• _Work item_
Can you output the listing below as a JSON list of strings, with one string per line and no strings for blank lines?

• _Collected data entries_

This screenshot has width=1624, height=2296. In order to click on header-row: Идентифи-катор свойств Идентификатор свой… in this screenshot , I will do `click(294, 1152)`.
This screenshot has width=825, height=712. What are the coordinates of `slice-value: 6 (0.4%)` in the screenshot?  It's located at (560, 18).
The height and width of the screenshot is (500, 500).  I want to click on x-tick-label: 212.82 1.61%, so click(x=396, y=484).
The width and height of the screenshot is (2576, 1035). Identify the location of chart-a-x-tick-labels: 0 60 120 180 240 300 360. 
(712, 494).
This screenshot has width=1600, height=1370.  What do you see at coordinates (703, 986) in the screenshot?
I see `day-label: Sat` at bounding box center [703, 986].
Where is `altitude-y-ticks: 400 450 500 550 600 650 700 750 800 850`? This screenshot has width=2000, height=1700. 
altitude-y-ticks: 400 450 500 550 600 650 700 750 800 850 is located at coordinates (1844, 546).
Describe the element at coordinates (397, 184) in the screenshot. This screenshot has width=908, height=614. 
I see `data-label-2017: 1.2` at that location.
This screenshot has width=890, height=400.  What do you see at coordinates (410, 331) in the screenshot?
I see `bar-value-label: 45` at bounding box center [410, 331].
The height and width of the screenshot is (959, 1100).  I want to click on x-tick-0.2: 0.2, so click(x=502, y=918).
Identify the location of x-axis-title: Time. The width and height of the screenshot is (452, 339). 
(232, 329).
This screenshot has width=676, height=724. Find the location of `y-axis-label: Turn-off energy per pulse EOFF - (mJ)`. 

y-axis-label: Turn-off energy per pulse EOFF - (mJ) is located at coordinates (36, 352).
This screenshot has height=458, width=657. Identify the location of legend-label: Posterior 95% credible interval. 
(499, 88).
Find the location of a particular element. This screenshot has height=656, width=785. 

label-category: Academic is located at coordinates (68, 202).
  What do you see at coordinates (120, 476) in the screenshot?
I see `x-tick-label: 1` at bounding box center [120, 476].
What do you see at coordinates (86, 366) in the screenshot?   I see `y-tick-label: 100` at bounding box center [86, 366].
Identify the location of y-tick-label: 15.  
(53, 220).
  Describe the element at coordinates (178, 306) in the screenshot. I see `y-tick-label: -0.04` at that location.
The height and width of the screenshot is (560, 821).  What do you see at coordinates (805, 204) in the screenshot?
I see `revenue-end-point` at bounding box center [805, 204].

• _Written answer_
[
  "This screenshot has width=1624, height=2296. In order to click on header-row: Идентифи-катор свойств Идентификатор свой… in this screenshot , I will do `click(294, 1152)`.",
  "This screenshot has width=825, height=712. What are the coordinates of `slice-value: 6 (0.4%)` in the screenshot?  It's located at (560, 18).",
  "The height and width of the screenshot is (500, 500).  I want to click on x-tick-label: 212.82 1.61%, so click(x=396, y=484).",
  "The width and height of the screenshot is (2576, 1035). Identify the location of chart-a-x-tick-labels: 0 60 120 180 240 300 360. ",
  "(712, 494).",
  "This screenshot has width=1600, height=1370.  What do you see at coordinates (703, 986) in the screenshot?",
  "I see `day-label: Sat` at bounding box center [703, 986].",
  "Where is `altitude-y-ticks: 400 450 500 550 600 650 700 750 800 850`? This screenshot has width=2000, height=1700. ",
  "altitude-y-ticks: 400 450 500 550 600 650 700 750 800 850 is located at coordinates (1844, 546).",
  "Describe the element at coordinates (397, 184) in the screenshot. This screenshot has width=908, height=614. ",
  "I see `data-label-2017: 1.2` at that location.",
  "This screenshot has width=890, height=400.  What do you see at coordinates (410, 331) in the screenshot?",
  "I see `bar-value-label: 45` at bounding box center [410, 331].",
  "The height and width of the screenshot is (959, 1100).  I want to click on x-tick-0.2: 0.2, so click(x=502, y=918).",
  "Identify the location of x-axis-title: Time. The width and height of the screenshot is (452, 339). ",
  "(232, 329).",
  "This screenshot has width=676, height=724. Find the location of `y-axis-label: Turn-off energy per pulse EOFF - (mJ)`. ",
  "y-axis-label: Turn-off energy per pulse EOFF - (mJ) is located at coordinates (36, 352).",
  "This screenshot has height=458, width=657. Identify the location of legend-label: Posterior 95% credible interval. ",
  "(499, 88).",
  "Find the location of a particular element. This screenshot has height=656, width=785. ",
  "label-category: Academic is located at coordinates (68, 202).",
  "  What do you see at coordinates (120, 476) in the screenshot?",
  "I see `x-tick-label: 1` at bounding box center [120, 476].",
  "What do you see at coordinates (86, 366) in the screenshot?   I see `y-tick-label: 100` at bounding box center [86, 366].",
  "Identify the location of y-tick-label: 15.  ",
  "(53, 220).",
  "  Describe the element at coordinates (178, 306) in the screenshot. I see `y-tick-label: -0.04` at that location.",
  "The height and width of the screenshot is (560, 821).  What do you see at coordinates (805, 204) in the screenshot?",
  "I see `revenue-end-point` at bounding box center [805, 204]."
]